### REQUIRED WORK
Please list every U.S. city in which the Officine Générale expansion text below says the label plans to open a store.

### EXTRACT PROVIDED
The deal was forged over half a year, a process Mahéo described as intense and demanding, that entailed days of online meetings — the designer, who was used to frequent trips to New York before the pandemic, could no longer travel there.
“We did the whole process through Zoom meetings, day after day and week after week,” he said.
Through the new partnership, plans are to open 10 stores in the next three years. In the U.S., New York is first on the list, slated for the fall, followed by Los Angeles perhaps next spring. At a later stage, San Francisco and Chicago. The U.S. has been the label’s leading export market and Mahéo has been planning to open a store in N.Y. for years.
Reflecting on consumers on the West Coast, Mahéo noted they are “pretty understated guys, not the ones to wear extreme logos — they’re not running after the shiny, gold, splashy logo, they want quality product.”
In France, plans are to open new stores in Paris, including a space on the Left Bank featuring a new concept this fall, as well as other French cities, including Lyon and Bordeaux. Elsewhere in Europe, the label is eyeing Munich, Geneva and Brussels.
“We have some of our best customers on the e-shop in Germany,” enthused Mahéo, noting the label has good wholesale accounts there, too — evidence that customers there are “waiting for us.”
The label has begun to recruit new employees for positions in e-commerce and digital marketing and recently brought back Vanessa Bonnefoux, who had previously served as the label’s chief financial officer and now becomes chief operating officer.
Mahéo said he expects the number of employees to grow from around 40 a couple of months ago to 75 this time next year.
While stores were closed during the pandemic, Officine Générale drew on its e-commerce to build business, doubling turnover through online channels to post its best year overall — by 20 percent, said Mahéo who declined to provide further figures.
“We are grateful the Parisians have been very supportive,” he said, noting that locals stepped in to fill in for business lost from the absence of foreign visitors, who normally make up around a quarter of sales for the label.
“It’s also a sign of the times, people want real products…they want fair production, they want real material and they want a price point that is decent, in line with the product,” he said.
“That’s a recipe I’ve been working on for eight years now and that recipe is more accurate than ever,” added Mahéo.

### Stored data entries

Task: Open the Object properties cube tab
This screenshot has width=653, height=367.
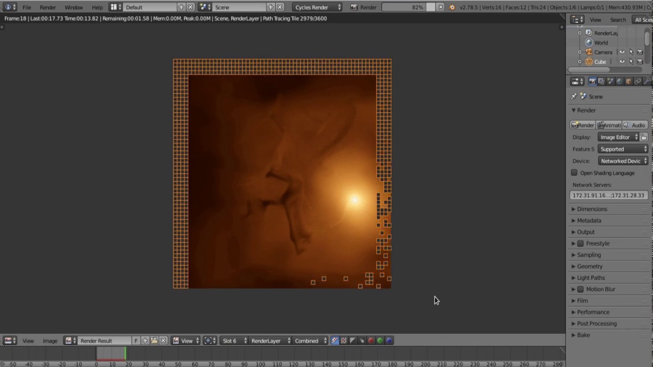Action: coord(629,82)
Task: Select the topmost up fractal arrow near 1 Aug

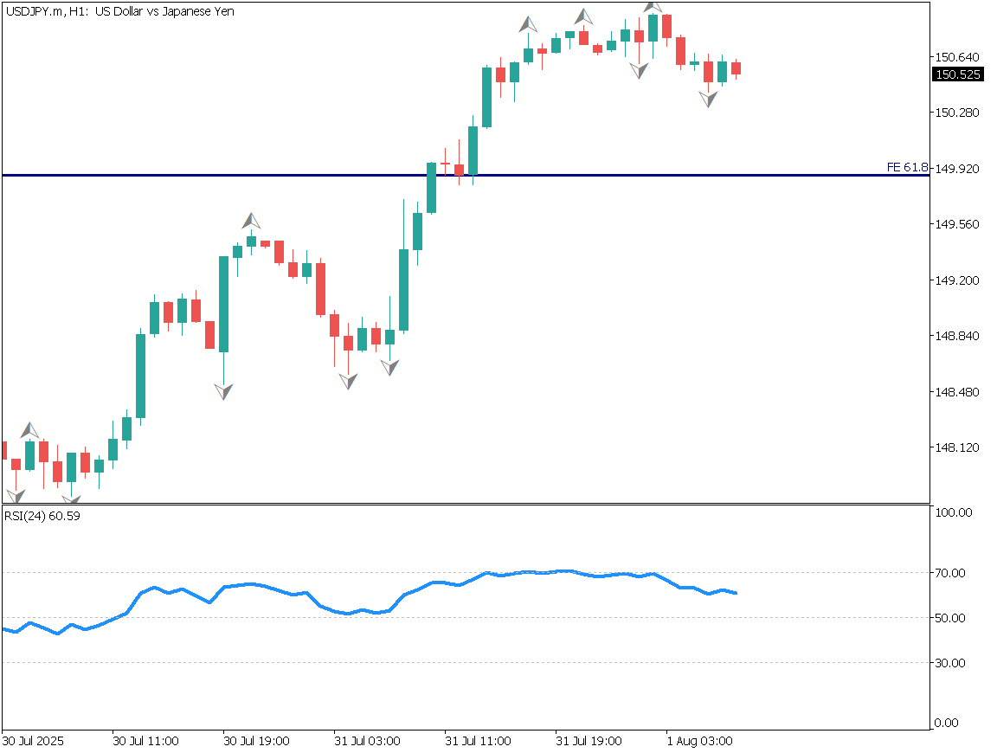Action: click(653, 7)
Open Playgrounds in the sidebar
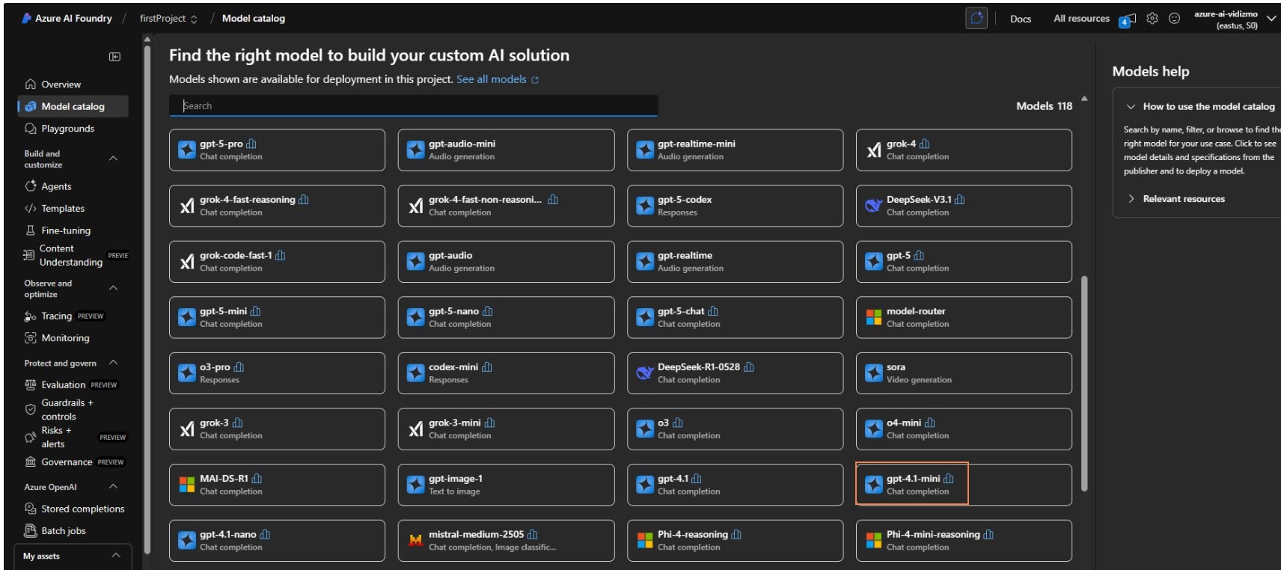Viewport: 1281px width, 570px height. (67, 129)
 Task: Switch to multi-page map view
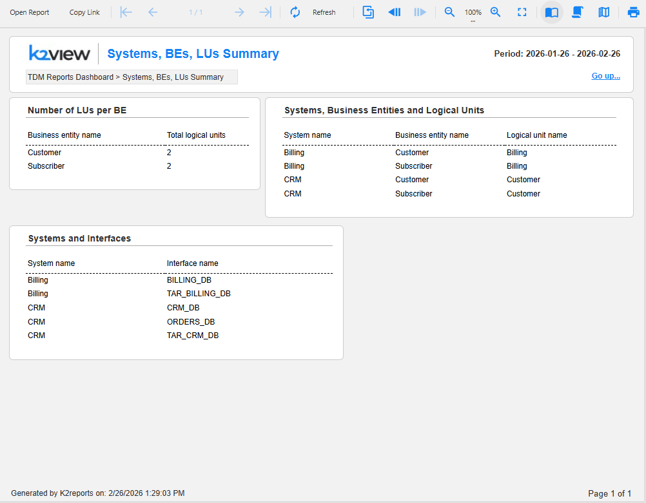tap(603, 12)
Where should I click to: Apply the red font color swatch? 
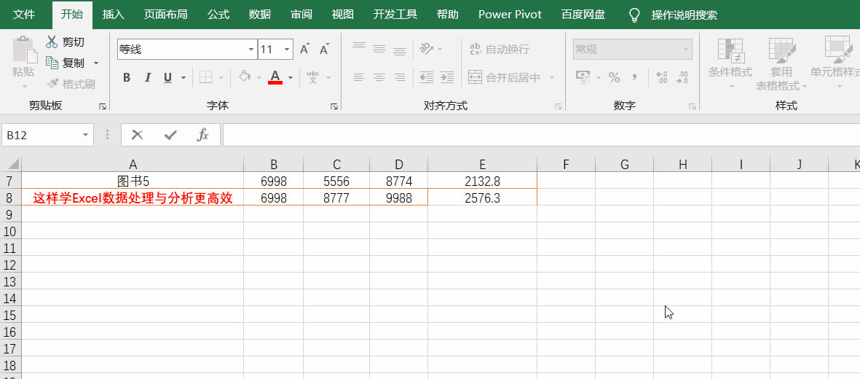coord(275,77)
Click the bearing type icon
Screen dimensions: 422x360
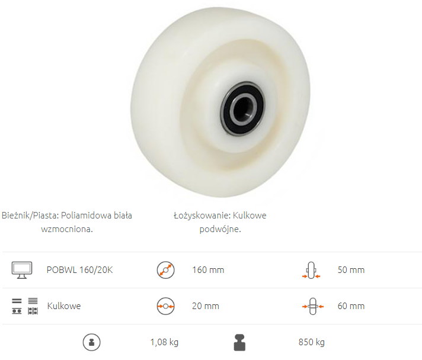tap(25, 306)
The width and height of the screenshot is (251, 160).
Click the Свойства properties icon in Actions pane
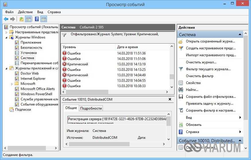(181, 83)
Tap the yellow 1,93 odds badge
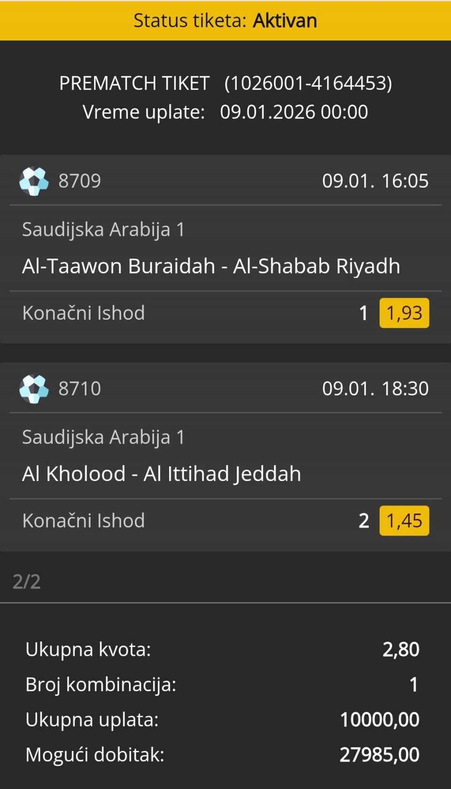Viewport: 451px width, 789px height. click(404, 313)
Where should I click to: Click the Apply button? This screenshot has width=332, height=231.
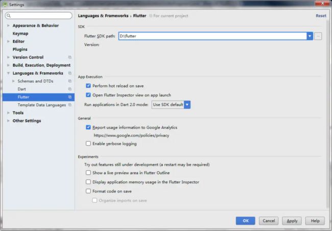(x=292, y=221)
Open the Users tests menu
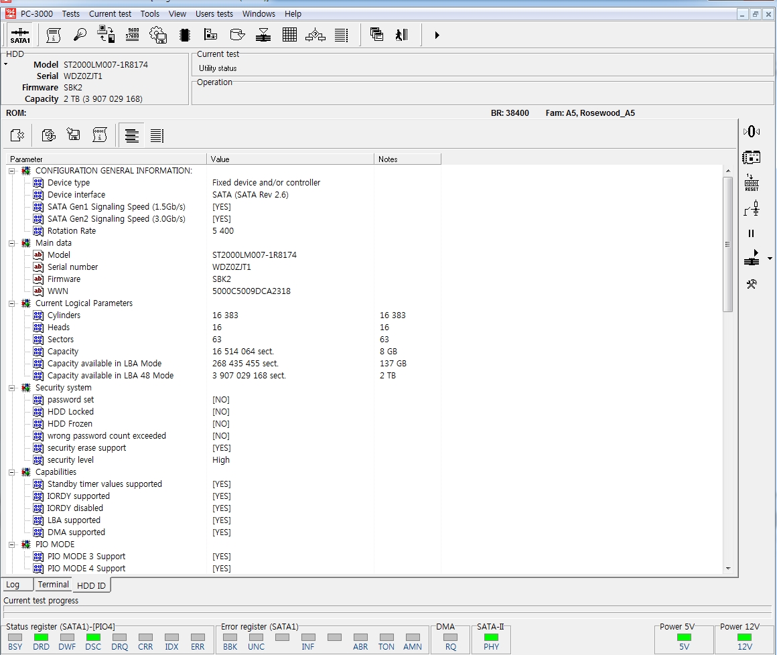Viewport: 777px width, 655px height. pyautogui.click(x=214, y=13)
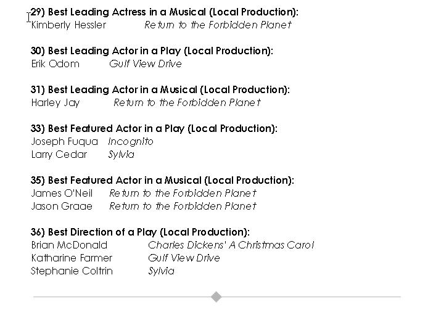
Task: Click the title Charles Dickens' A Christmas Carol
Action: coord(231,245)
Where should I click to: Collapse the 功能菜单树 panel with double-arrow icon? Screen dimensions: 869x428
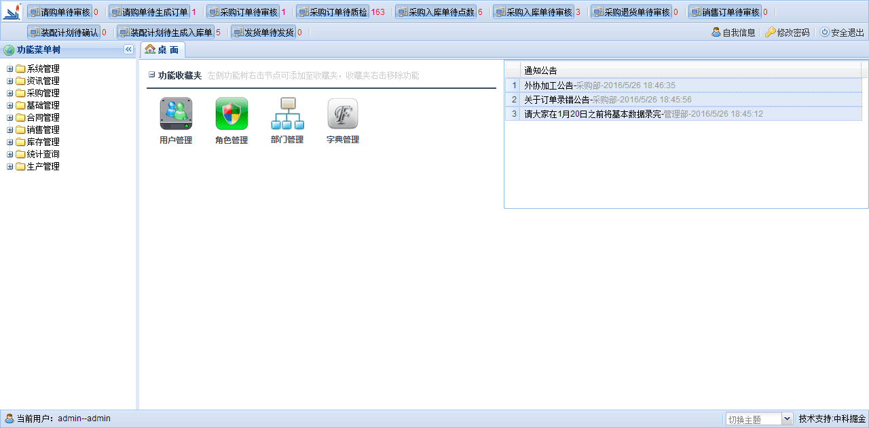click(x=128, y=50)
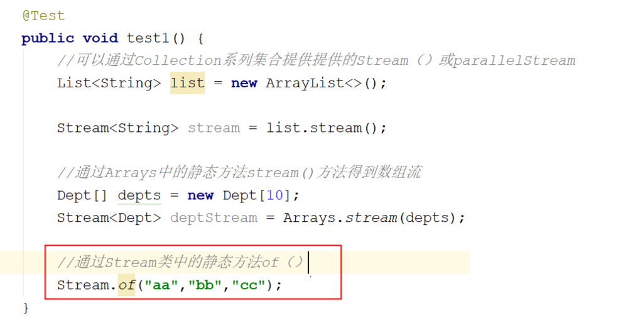
Task: Click the List<String> type declaration
Action: [109, 83]
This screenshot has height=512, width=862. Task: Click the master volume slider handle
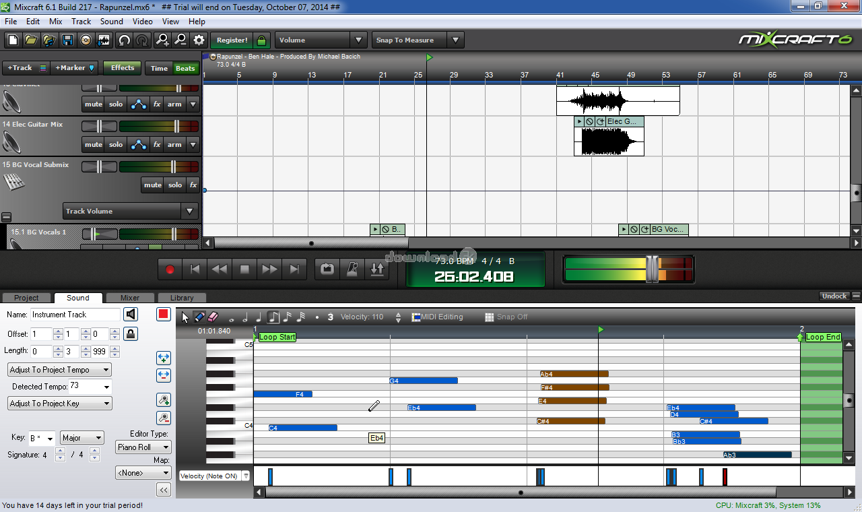[x=652, y=269]
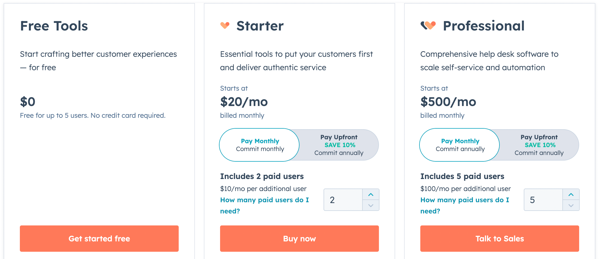Select Pay Monthly for the Starter plan
The width and height of the screenshot is (599, 259).
pyautogui.click(x=260, y=145)
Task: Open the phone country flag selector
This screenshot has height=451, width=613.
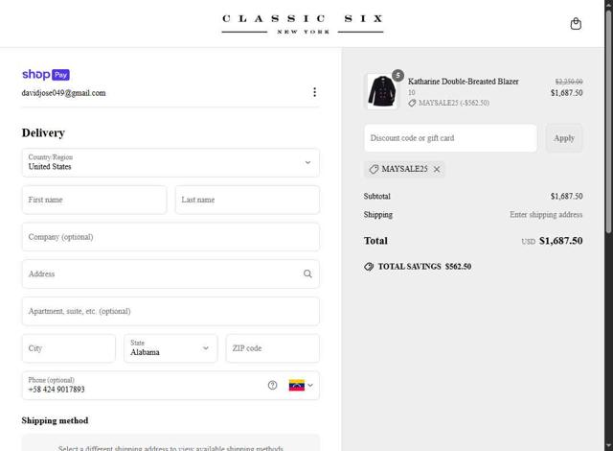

### EXPECTED ANSWER
New York, Los Angeles, San Francisco, Chicago